• _WORK INSTRUCTION_:
From the first line to the last, write out the material verbatim.
■ ■ ■ ■ ■
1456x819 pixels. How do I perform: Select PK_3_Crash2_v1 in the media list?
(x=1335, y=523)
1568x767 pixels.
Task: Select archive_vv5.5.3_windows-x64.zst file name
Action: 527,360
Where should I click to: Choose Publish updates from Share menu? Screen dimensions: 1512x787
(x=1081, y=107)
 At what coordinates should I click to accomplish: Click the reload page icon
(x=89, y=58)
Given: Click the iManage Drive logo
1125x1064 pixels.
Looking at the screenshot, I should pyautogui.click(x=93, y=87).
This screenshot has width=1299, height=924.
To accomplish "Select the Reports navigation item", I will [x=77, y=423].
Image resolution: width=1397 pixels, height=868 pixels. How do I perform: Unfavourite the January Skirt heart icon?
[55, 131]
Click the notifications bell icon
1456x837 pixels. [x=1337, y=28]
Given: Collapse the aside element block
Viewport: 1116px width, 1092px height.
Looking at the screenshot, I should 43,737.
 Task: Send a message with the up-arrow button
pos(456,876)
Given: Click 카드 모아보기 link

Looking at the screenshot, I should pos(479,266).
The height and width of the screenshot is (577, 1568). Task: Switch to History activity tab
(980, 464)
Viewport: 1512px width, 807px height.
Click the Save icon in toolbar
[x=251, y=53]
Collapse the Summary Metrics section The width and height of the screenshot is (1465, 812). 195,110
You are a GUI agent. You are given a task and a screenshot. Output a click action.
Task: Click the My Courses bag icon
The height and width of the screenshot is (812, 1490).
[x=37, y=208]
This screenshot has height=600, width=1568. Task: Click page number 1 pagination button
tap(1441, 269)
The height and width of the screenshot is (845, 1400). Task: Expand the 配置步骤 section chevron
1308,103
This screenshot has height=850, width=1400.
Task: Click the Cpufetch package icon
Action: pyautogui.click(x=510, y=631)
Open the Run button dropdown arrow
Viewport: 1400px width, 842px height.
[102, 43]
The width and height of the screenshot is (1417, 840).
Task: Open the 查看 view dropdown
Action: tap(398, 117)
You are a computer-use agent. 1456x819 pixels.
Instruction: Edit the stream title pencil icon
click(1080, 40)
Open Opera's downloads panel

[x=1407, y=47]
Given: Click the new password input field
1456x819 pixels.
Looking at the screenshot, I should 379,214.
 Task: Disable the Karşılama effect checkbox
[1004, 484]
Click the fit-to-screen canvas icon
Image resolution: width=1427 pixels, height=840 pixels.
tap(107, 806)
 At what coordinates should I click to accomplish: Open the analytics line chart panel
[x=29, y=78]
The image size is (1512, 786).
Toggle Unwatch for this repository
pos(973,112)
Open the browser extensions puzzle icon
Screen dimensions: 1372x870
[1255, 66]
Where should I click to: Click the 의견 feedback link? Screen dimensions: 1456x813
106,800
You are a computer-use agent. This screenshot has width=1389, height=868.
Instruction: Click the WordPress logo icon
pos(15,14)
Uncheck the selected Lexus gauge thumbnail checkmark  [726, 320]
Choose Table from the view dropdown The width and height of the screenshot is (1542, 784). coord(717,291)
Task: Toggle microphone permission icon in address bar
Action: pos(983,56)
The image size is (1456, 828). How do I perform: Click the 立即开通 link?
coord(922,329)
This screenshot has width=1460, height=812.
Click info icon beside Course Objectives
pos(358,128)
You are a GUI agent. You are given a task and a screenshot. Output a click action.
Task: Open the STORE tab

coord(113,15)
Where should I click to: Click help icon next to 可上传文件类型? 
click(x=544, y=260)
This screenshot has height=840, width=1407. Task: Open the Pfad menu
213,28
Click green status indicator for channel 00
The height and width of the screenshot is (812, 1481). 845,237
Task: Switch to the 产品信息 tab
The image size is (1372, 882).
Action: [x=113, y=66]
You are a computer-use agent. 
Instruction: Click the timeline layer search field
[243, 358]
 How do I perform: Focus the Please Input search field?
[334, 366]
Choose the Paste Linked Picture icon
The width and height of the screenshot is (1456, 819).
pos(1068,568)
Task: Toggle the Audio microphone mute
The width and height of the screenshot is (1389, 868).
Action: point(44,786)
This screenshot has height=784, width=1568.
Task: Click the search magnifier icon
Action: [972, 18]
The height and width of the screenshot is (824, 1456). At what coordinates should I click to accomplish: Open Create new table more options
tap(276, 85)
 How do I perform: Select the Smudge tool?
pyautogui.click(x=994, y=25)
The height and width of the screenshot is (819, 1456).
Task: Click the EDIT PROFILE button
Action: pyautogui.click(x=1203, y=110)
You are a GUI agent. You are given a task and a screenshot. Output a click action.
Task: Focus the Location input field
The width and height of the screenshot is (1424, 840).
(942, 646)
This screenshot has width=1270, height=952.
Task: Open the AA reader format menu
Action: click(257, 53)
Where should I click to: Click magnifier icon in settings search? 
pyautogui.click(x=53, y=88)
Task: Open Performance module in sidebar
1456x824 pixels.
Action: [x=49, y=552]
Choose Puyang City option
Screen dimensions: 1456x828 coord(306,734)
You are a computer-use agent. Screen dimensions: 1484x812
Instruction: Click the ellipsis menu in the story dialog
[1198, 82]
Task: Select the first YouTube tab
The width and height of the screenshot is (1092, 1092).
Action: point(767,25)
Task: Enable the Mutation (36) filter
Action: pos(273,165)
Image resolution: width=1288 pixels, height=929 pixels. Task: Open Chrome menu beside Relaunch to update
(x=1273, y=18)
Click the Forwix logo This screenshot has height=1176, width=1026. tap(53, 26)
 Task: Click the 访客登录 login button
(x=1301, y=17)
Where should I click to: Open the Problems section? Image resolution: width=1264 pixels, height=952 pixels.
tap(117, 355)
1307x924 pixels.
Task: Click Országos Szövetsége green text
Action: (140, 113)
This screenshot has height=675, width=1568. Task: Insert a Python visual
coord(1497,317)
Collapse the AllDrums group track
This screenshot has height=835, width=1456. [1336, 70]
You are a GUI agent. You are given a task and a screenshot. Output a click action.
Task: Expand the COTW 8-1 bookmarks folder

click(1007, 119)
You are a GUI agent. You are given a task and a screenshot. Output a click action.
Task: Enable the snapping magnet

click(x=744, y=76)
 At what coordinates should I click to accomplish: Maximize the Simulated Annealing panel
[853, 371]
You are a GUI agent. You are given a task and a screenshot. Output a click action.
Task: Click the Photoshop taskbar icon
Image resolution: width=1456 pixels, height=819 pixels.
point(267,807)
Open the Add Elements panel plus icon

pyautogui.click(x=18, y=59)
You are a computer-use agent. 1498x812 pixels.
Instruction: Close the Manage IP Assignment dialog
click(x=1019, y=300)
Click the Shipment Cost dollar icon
■ ■ ■ ■ ■
• _WRITTEN ANSWER_:
1456x819 pixels. How do I perform: Select PK_3_Crash2_v1 in the media list?
(x=1335, y=523)
1568x767 pixels.
Task: Select archive_vv5.5.3_windows-x64.zst file name
Action: 527,360
Where should I click to: Choose Publish updates from Share menu? Screen dimensions: 1512x787
(x=1081, y=107)
 At what coordinates should I click to accomplish: Click the reload page icon
(x=89, y=58)
Given: Click the iManage Drive logo
1125x1064 pixels.
Looking at the screenshot, I should pyautogui.click(x=93, y=87).
This screenshot has width=1299, height=924.
To accomplish "Select the Reports navigation item", I will [x=77, y=423].
Image resolution: width=1397 pixels, height=868 pixels. How do I perform: Unfavourite the January Skirt heart icon?
[55, 131]
Click the notifications bell icon
1456x837 pixels. [x=1337, y=28]
Given: Collapse the aside element block
Viewport: 1116px width, 1092px height.
Looking at the screenshot, I should 43,737.
 Task: Send a message with the up-arrow button
pos(456,876)
Given: Click 카드 모아보기 link

Looking at the screenshot, I should pos(479,266).
The height and width of the screenshot is (577, 1568). Task: Switch to History activity tab
(980, 464)
Viewport: 1512px width, 807px height.
Click the Save icon in toolbar
[x=251, y=53]
Collapse the Summary Metrics section The width and height of the screenshot is (1465, 812). 195,110
You are a GUI agent. You are given a task and a screenshot. Output a click action.
Task: Click the My Courses bag icon
The height and width of the screenshot is (812, 1490).
[x=37, y=208]
This screenshot has height=600, width=1568. Task: Click page number 1 pagination button
tap(1441, 269)
The height and width of the screenshot is (845, 1400). Task: Expand the 配置步骤 section chevron
1308,103
This screenshot has height=850, width=1400.
Task: Click the Cpufetch package icon
Action: pyautogui.click(x=510, y=631)
Open the Run button dropdown arrow
Viewport: 1400px width, 842px height.
[102, 43]
The width and height of the screenshot is (1417, 840).
Task: Open the 查看 view dropdown
Action: tap(398, 117)
You are a computer-use agent. 1456x819 pixels.
Instruction: Edit the stream title pencil icon
click(1080, 40)
Open Opera's downloads panel

[x=1407, y=47]
Given: Click the new password input field
1456x819 pixels.
Looking at the screenshot, I should 379,214.
 Task: Disable the Karşılama effect checkbox
[1004, 484]
Click the fit-to-screen canvas icon
Image resolution: width=1427 pixels, height=840 pixels.
tap(107, 806)
 At what coordinates should I click to accomplish: Open the analytics line chart panel
[x=29, y=78]
The image size is (1512, 786).
Toggle Unwatch for this repository
pos(973,112)
Open the browser extensions puzzle icon
Screen dimensions: 1372x870
[1255, 66]
Where should I click to: Click the 의견 feedback link? Screen dimensions: 1456x813
106,800
You are a computer-use agent. This screenshot has width=1389, height=868.
Instruction: Click the WordPress logo icon
pos(15,14)
Uncheck the selected Lexus gauge thumbnail checkmark  [726, 320]
Choose Table from the view dropdown The width and height of the screenshot is (1542, 784). coord(717,291)
Task: Toggle microphone permission icon in address bar
Action: pos(983,56)
The image size is (1456, 828). How do I perform: Click the 立即开通 link?
coord(922,329)
This screenshot has width=1460, height=812.
Click info icon beside Course Objectives
pos(358,128)
You are a GUI agent. You are given a task and a screenshot. Output a click action.
Task: Open the STORE tab

coord(113,15)
Where should I click to: Click help icon next to 可上传文件类型? 
click(x=544, y=260)
This screenshot has height=840, width=1407. Task: Open the Pfad menu
213,28
Click green status indicator for channel 00
The height and width of the screenshot is (812, 1481). 845,237
Task: Switch to the 产品信息 tab
The image size is (1372, 882).
Action: [x=113, y=66]
You are a computer-use agent. 
Instruction: Click the timeline layer search field
[243, 358]
 How do I perform: Focus the Please Input search field?
[334, 366]
Choose the Paste Linked Picture icon
The width and height of the screenshot is (1456, 819).
pos(1068,568)
Task: Toggle the Audio microphone mute
The width and height of the screenshot is (1389, 868).
Action: point(44,786)
This screenshot has height=784, width=1568.
Task: Click the search magnifier icon
Action: [972, 18]
The height and width of the screenshot is (824, 1456). At what coordinates should I click to accomplish: Open Create new table more options
tap(276, 85)
 How do I perform: Select the Smudge tool?
pyautogui.click(x=994, y=25)
The height and width of the screenshot is (819, 1456).
Task: Click the EDIT PROFILE button
Action: pyautogui.click(x=1203, y=110)
You are a GUI agent. You are given a task and a screenshot. Output a click action.
Task: Focus the Location input field
The width and height of the screenshot is (1424, 840).
(942, 646)
This screenshot has width=1270, height=952.
Task: Open the AA reader format menu
Action: click(257, 53)
Where should I click to: Click magnifier icon in settings search? 
pyautogui.click(x=53, y=88)
Task: Open Performance module in sidebar
1456x824 pixels.
Action: [x=49, y=552]
Choose Puyang City option
Screen dimensions: 1456x828 coord(306,734)
You are a computer-use agent. Screen dimensions: 1484x812
Instruction: Click the ellipsis menu in the story dialog
[1198, 82]
Task: Select the first YouTube tab
The width and height of the screenshot is (1092, 1092).
Action: point(767,25)
Task: Enable the Mutation (36) filter
Action: pos(273,165)
Image resolution: width=1288 pixels, height=929 pixels. Task: Open Chrome menu beside Relaunch to update
(x=1273, y=18)
Click the Forwix logo This screenshot has height=1176, width=1026. tap(53, 26)
 Task: Click the 访客登录 login button
(x=1301, y=17)
Where should I click to: Open the Problems section? Image resolution: width=1264 pixels, height=952 pixels.
tap(117, 355)
1307x924 pixels.
Task: Click Országos Szövetsége green text
Action: (140, 113)
This screenshot has height=675, width=1568. Task: Insert a Python visual
coord(1497,317)
Collapse the AllDrums group track
This screenshot has height=835, width=1456. [1336, 70]
You are a GUI agent. You are given a task and a screenshot. Output a click action.
Task: Expand the COTW 8-1 bookmarks folder

click(1007, 119)
You are a GUI agent. You are given a task and a screenshot. Output a click action.
Task: Enable the snapping magnet

click(x=744, y=76)
 At what coordinates should I click to accomplish: Maximize the Simulated Annealing panel
[853, 371]
You are a GUI agent. You are given a task and a screenshot. Output a click action.
Task: Click the Photoshop taskbar icon
Image resolution: width=1456 pixels, height=819 pixels.
point(267,807)
Open the Add Elements panel plus icon

pyautogui.click(x=18, y=59)
You are a computer-use agent. 1498x812 pixels.
Instruction: Close the Manage IP Assignment dialog
click(x=1019, y=300)
Click the Shipment Cost dollar icon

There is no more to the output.